I do wonder how generations of pioneers and frontiersmen survived when the majority of the meat they ate was harvested with lead bullets.
This indirectly reminded me of the
Michael Bellesiles fiasco.
For those who don't know, Bellesiles wrote a book called
Arming America. His thesis was that the whole idea of the frontier being won with guns was a myth. He claimed that there were actually very few guns in civilian hands, and that even those were in poor repair.
It was published at the tail end of the Clinton administration, when antigunners were running high and arrogant on their legislative victories. The media loved the book. Gun control advocates loved the book. In fact, the most prominent blurb on the cover was a quote from Harry Reid saying it would be "the final nail in the NRA's coffin." It won the Bancroft prize, which is like the Pulitzer for historians. It was picked up for use in numerous university courses.
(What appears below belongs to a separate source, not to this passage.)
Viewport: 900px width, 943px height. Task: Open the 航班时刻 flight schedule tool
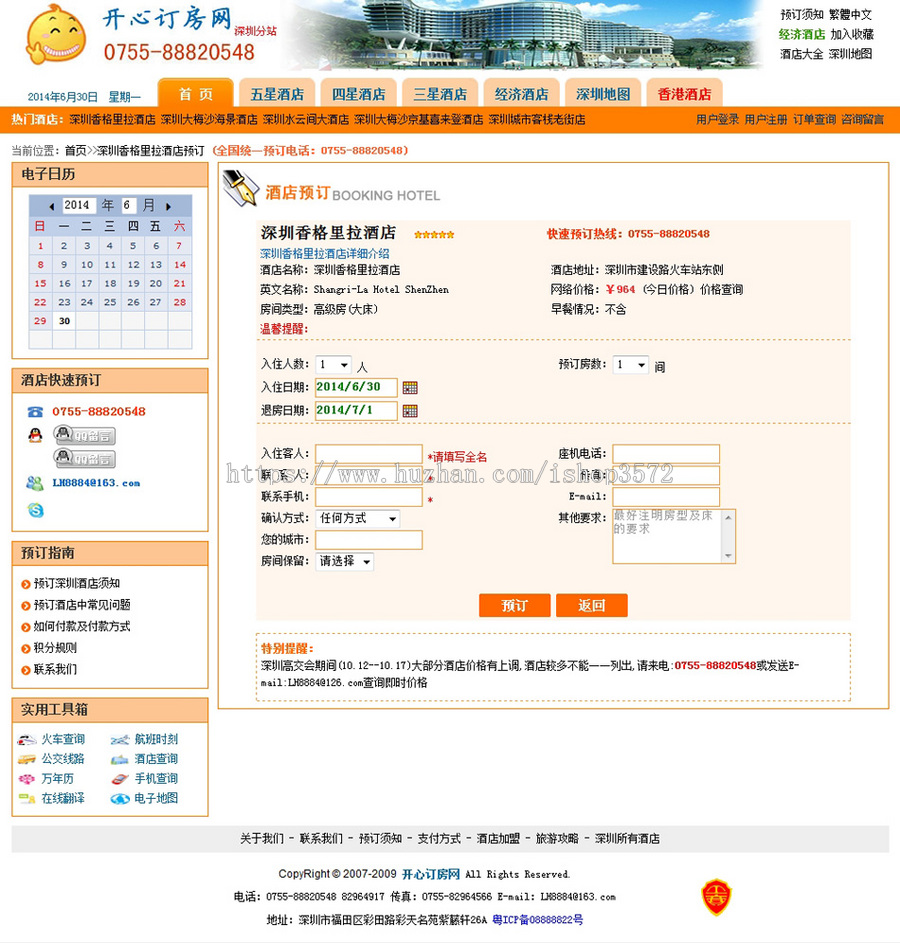point(157,739)

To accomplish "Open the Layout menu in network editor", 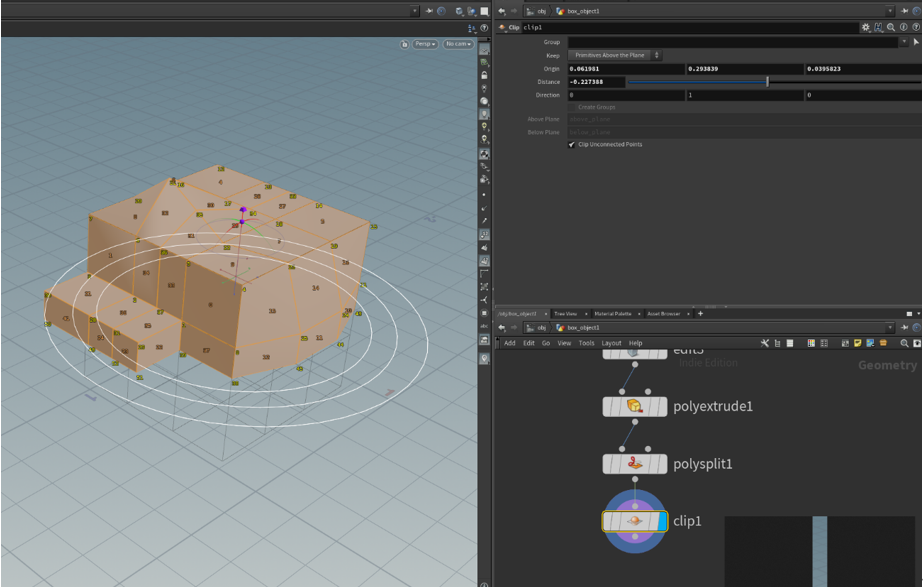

There were two problems. The first was the fact that none of the peers who supposedly reviewed the book actually checked Bellesiles' sources in detail.
The second was that many of those sources were
inaccurate or downright fraudulent. Don't take my word for it. Emory University (where Bellesiles was employed) did their own review. They bent over backward giving him a chance to exonerate himself, and he still ended up losing his job over it. What's more, for the first time in history, the Bancroft prize was revoked.
EVERYBODY came away from it with egg on their face. The backpedaling from professors and politicians was absolutely hilarious. In fact, the ALA had a huge debate on whether or not they should continue to catalog the book, which led to a wider debate over whether or not references to it should indicate it had been debunked.
So, how did it even happen? The antis WANTED this SO BADLY they never stopped to consider that the research might be sloppy or fraudulent. Their bias was already there; they just NEEDED something "academic" to validate it.